[AVAILABLE DATA — start]
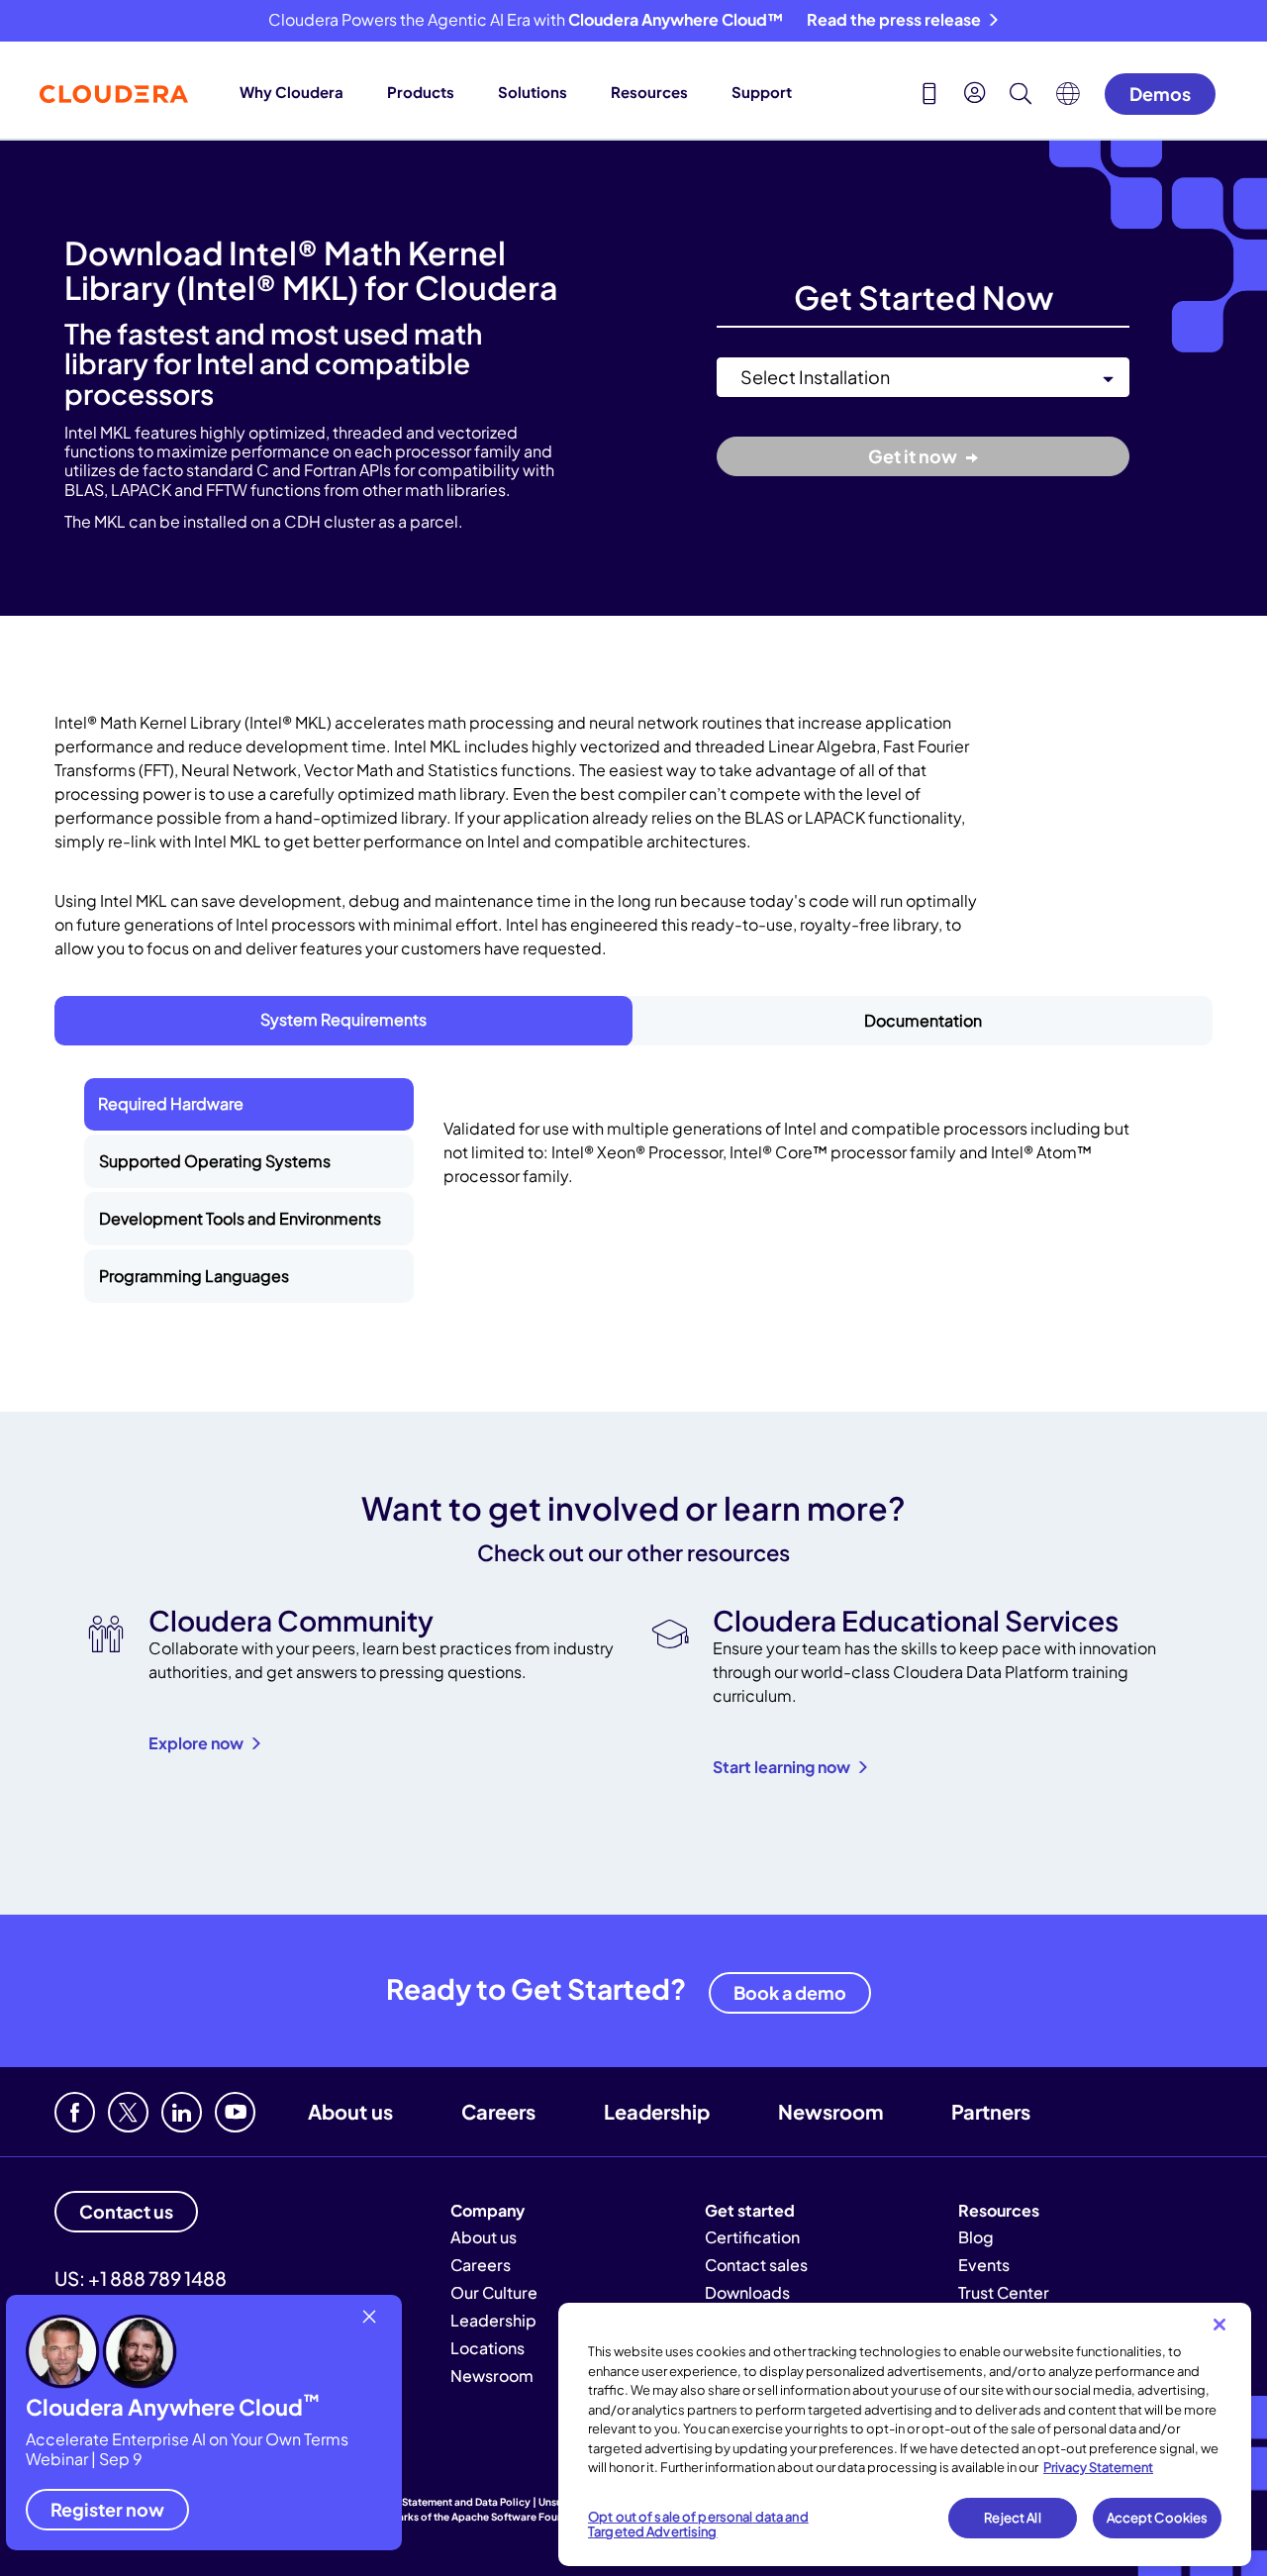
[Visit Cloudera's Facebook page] (74, 2112)
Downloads (747, 2292)
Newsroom (830, 2111)
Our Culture (493, 2292)
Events (984, 2264)
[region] (904, 2434)
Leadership (657, 2111)
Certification (752, 2237)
[AVAILABLE DATA — finish]
→ TASK TO COMPLETE: You need to restate all of the entries above exactly and leave the pictures behind.

→ THE ANSWER:
[Visit Cloudera's Facebook page] (74, 2112)
Downloads (747, 2292)
Newsroom (830, 2111)
Our Culture (493, 2292)
Events (984, 2264)
[region] (904, 2434)
Leadership (657, 2111)
Certification (752, 2237)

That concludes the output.